Il prof che salva un ragazzo che si era buttato dalla finestra della scuola

Salvatore Antonio Muzzupappa, 51enne di origini calabresi, dal 2011 insegna all’istituto tecnico Paleocapa in via Gavazzeni a Bergamo. Lunedì scorso alle 11 un ragazzo di 19 anni si è presentato in classe per parlare con una ragazza. Il resto lo ha raccontato il docente al Quotidiano Nazionale: «Quel ragazzo ha aperto la finestra (al terzo piano, a una altezza non inferiore a dieci metri), è salito e senza esitare si è tuffato a testa in giù. Io sono riuscito ad afferralo per un piede e il pantalone. È stato un mix di istinto, fortuna e forza adrenalinica per non farlo andare giù. Nella mia testa pensavo: adesso mi sfugge, adesso mi sfugge, fatti forza».
La storia
A quel punto in soccorso arrivano un collaboratore scolastico e un altro professore. «Siamo così riusciti a tirarlo su, lo abbiamo fatto stendere, nel frattempo è stato chiamato il 118», dice. Nella tasca dei pantaloni c’era un coltellino. «Chiunque avrebbe fatto lo stesso. E sono stato aiutato anche dalla fortuna». Poi la lezione è andata avanti: «Abbiamo ripreso la lezione, anche se chiaramente l’argomento era il fatto appena successo, cui hanno assistito anche i ragazzi. Parliamo sempre di studenti di prima».

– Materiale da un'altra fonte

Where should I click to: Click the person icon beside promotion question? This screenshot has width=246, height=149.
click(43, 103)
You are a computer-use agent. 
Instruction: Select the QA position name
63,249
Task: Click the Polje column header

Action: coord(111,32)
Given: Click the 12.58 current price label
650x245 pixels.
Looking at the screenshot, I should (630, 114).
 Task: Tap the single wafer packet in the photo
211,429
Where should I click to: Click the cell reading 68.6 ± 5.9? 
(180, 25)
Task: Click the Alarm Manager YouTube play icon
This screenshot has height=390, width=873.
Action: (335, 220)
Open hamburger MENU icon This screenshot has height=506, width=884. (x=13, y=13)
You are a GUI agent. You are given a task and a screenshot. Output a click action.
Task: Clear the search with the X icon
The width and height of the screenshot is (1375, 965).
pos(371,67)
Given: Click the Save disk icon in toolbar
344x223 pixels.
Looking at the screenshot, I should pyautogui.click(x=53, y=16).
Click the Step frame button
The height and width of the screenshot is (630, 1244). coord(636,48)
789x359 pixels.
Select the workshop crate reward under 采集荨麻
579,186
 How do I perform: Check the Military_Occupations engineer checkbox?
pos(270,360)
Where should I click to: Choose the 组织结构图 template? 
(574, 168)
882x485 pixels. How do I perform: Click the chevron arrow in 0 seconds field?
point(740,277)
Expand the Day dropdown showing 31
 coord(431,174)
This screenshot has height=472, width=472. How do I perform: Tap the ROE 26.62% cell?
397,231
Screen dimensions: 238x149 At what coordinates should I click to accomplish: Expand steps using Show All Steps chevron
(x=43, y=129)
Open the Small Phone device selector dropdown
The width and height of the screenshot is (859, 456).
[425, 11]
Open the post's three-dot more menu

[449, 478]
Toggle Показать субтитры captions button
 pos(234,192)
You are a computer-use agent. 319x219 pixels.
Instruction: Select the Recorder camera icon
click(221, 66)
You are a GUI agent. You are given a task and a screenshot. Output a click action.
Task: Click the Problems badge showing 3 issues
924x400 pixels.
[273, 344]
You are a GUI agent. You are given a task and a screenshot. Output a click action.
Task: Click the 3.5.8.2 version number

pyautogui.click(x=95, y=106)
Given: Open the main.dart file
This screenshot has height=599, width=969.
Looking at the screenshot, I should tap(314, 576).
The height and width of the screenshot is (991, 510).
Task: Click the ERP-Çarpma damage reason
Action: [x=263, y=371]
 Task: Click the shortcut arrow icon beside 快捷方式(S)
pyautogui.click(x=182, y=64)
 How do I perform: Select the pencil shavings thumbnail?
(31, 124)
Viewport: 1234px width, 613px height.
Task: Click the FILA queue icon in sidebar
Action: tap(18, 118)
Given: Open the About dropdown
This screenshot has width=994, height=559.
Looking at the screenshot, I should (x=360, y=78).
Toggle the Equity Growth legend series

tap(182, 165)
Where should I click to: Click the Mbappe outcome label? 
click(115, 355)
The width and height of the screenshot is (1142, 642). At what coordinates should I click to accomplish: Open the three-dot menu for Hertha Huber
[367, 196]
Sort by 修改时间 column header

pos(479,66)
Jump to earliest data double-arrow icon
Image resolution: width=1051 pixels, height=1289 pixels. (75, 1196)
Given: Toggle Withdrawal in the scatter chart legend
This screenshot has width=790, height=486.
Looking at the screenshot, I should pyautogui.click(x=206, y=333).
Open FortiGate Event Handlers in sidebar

E conclude: «Purtroppo è sempre più difficile il nostro mestiere, perché oltre a insegnare occorre anche vigilare costantemente, e lo dimostra l’episodio che avrebbe potuto degenerare. I social pur non essendo l’unico fattore possono contribuire ad amplificare fenomeni come il cyberbullismo e la diffusione di contenuti d’odio rendendo in alcuni casi ancora più fragile chi li vive».